All such numbers are odd, which is easy to check.

Lemma 1: $\dbinom{2^n - 1}{2k} + \dbinom{2^n-1}{2k+1} \equiv 2^n \pmod{2^{n+1}}$

Proof: Observe that $\dbinom{2^n - 1}{2k}(1 + \frac{2^n - (2k+1)}{2k+1}) = \dbinom{2^n - 1}{2k}(\frac{2^n}{2k+1}) \equiv 0 \pmod{2^n}$, but it doesn't divide $2^{n+1}$, so it is equivalent to $2^n \pmod{2^{n+1}}$

Claim: $\dbinom{2^n - 1}{4k+3} \equiv \dbinom{2^{n-1}-1}{2k+1} \pmod{2^n}$ for defined values of $k$

Proof: We use induction.
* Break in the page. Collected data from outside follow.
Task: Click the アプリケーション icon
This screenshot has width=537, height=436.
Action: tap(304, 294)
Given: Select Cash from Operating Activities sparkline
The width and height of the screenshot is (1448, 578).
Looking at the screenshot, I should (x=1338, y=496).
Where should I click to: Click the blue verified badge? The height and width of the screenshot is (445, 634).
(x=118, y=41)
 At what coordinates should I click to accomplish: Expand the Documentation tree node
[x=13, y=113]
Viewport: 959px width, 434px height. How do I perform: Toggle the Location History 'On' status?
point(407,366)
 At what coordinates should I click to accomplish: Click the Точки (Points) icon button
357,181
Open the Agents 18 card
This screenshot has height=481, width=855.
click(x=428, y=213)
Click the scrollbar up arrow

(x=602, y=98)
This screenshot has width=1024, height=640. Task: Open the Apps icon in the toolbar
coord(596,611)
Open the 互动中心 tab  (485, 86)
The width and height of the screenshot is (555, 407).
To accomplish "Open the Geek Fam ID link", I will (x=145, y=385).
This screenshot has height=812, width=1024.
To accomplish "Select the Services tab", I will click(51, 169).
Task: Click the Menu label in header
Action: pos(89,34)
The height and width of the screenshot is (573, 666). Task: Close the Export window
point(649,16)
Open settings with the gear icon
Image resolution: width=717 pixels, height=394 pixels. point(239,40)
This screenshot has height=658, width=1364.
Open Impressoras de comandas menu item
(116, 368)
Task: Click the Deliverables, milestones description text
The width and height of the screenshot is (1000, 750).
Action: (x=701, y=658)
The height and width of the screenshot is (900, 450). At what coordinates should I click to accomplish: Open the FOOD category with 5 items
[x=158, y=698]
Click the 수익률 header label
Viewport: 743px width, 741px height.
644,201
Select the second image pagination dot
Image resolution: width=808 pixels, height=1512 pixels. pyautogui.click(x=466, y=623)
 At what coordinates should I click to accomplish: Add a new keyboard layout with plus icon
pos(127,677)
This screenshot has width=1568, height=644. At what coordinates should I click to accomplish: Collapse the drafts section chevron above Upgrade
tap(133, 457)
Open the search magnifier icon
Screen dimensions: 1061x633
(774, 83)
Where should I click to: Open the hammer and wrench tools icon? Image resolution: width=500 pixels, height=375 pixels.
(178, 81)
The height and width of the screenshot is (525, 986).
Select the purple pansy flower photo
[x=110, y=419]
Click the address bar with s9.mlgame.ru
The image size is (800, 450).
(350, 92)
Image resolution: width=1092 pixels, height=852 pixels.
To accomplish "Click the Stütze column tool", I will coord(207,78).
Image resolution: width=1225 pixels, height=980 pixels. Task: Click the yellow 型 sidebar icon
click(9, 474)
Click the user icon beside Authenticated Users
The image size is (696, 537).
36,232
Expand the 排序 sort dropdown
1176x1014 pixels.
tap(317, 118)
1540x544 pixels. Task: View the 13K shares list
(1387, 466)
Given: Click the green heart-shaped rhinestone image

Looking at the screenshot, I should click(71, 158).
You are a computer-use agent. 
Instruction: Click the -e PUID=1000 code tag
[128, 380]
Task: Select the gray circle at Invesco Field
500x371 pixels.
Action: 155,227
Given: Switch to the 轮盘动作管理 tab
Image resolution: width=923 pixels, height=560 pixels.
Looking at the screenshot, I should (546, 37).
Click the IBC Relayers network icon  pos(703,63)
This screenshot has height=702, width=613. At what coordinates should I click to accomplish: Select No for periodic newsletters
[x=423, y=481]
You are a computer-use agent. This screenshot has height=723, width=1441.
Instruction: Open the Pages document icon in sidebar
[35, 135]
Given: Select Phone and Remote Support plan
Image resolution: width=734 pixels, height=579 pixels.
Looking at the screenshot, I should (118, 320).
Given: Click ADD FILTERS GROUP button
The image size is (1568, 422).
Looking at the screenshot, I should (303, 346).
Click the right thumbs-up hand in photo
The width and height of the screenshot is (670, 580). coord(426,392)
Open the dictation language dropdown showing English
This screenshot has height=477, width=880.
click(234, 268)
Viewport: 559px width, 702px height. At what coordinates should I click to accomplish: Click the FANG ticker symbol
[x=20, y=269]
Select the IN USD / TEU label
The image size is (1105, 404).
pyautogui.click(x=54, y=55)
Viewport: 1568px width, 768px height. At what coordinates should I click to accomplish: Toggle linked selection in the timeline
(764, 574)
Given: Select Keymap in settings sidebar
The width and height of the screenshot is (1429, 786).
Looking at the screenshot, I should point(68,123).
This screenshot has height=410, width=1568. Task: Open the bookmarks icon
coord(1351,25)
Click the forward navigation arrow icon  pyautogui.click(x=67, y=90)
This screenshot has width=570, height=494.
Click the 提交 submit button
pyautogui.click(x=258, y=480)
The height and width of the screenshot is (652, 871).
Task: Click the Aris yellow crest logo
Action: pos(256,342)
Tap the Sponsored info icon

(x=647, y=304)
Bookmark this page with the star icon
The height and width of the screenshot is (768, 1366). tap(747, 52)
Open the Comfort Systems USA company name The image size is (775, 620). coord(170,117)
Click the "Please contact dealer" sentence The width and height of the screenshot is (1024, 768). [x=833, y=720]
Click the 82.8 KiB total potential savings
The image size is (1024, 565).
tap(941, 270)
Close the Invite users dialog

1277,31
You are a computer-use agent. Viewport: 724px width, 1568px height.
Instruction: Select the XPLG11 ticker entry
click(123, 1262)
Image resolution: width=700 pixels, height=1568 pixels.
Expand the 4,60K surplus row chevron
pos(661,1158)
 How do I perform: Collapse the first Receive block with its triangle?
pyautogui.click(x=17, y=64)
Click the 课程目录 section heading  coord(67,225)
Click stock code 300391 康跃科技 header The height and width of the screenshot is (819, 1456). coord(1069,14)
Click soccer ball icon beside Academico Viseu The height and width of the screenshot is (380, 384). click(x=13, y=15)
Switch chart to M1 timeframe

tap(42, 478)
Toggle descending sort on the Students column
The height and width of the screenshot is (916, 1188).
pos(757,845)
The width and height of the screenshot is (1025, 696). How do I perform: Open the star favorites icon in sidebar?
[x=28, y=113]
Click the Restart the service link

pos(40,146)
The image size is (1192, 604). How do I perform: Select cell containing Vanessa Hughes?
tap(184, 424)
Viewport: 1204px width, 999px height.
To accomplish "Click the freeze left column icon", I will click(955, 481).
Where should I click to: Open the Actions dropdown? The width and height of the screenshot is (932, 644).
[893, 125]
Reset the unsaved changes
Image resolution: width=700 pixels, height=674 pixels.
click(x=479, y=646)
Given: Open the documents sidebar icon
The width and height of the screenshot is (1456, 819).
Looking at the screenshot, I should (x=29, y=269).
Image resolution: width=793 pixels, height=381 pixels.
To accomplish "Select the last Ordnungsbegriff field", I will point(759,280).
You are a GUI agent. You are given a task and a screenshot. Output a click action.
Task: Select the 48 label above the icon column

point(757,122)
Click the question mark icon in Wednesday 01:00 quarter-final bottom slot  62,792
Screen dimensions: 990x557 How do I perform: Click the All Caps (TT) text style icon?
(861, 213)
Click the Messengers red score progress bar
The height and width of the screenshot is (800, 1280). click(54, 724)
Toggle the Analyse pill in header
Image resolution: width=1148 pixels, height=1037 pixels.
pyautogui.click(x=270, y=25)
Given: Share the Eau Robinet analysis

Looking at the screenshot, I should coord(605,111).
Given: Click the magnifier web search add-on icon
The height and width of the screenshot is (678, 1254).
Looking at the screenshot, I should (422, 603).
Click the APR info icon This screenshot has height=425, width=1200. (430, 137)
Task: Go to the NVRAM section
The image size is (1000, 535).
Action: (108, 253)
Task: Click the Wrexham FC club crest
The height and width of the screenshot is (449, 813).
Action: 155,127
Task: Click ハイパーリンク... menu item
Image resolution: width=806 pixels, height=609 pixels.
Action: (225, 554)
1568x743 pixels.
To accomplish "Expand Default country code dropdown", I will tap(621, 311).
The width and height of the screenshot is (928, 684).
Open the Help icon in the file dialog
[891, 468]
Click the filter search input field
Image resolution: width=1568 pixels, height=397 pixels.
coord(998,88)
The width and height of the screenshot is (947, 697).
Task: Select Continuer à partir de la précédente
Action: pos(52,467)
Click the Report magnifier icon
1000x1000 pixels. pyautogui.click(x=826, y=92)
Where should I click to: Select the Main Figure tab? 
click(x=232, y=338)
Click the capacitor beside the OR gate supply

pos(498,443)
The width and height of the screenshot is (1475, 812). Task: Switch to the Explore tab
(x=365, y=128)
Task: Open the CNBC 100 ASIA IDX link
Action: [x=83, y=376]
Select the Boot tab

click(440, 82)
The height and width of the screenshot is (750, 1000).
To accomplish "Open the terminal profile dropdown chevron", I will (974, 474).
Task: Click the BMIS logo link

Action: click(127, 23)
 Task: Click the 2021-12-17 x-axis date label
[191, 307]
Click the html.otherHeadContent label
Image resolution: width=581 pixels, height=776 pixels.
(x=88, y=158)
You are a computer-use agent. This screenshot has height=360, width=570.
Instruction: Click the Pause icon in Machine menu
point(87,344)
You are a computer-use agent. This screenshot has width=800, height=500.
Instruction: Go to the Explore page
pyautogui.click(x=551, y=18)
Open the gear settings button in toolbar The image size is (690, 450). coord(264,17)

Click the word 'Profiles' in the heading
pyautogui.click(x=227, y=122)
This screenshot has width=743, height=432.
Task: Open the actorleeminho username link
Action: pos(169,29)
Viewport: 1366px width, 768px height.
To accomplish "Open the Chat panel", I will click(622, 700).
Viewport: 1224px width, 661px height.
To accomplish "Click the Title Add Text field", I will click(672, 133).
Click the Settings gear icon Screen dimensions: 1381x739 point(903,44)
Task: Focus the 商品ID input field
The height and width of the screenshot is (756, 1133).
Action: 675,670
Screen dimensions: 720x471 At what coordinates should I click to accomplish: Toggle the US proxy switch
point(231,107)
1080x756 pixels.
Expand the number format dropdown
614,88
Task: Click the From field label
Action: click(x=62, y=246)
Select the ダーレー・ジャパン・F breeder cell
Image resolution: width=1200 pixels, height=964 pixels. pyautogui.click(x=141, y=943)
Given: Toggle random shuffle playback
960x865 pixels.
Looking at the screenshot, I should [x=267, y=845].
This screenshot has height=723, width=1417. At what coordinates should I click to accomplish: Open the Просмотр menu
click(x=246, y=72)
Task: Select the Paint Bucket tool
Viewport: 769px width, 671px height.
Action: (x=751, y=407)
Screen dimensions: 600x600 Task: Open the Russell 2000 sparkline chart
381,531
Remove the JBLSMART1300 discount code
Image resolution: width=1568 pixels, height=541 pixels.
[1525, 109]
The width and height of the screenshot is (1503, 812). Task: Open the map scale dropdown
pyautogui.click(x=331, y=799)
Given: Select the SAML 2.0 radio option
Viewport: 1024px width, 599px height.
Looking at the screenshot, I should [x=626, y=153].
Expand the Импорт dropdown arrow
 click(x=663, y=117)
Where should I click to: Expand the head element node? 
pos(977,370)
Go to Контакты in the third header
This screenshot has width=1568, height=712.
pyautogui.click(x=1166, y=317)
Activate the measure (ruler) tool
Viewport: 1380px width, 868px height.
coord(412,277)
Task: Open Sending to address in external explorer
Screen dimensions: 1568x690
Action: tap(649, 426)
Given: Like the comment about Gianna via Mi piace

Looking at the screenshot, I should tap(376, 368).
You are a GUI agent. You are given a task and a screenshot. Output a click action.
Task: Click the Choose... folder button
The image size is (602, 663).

Check the result for $k = 0$. Now observe that for $k \rightarrow k+1$, it suffices to show that $\frac{\dbinom{2^n - 1}{4k+7}}{\dbinom{2^n - 1}{4k + 3}} \equiv \frac{\dbinom{2^{n-1} - 1}{2k+3}}{\dbinom{2^{n-1} - 1}{2k+1}} \pmod{2^n}$

Observe that the first product is equivalent to $(\frac{2^n - (4k+7)}{4k+7})(\frac{2^n - (4k+6)}{4k+6})(\frac{2^n - (4k+5)}{4k+5})(\frac{2^n - (4k+4)}{4k+4}) \equiv (-1)^2 (\frac{2^{n-1} - (2k+3)}{2k+3})(\frac{2^{n-1} - (2k+2)}{2k+2}) \equiv \frac{\dbinom{2^{n-1}-1}{2k+3}}{\dbinom{2^{n-1} - 1}{2k+1}} \pmod{2^n} $

Claim: $\dbinom{2^n - 1}{4k} \equiv \dbinom{2^{n-1} - 1}{2k} \pmod{2^n}$:
Proof: Similar to above.

Denote $P_n$ the assertion for $n$. We use induction. The result is true for $n = 1, 2, 3$, and $4$. We prove it for larger values.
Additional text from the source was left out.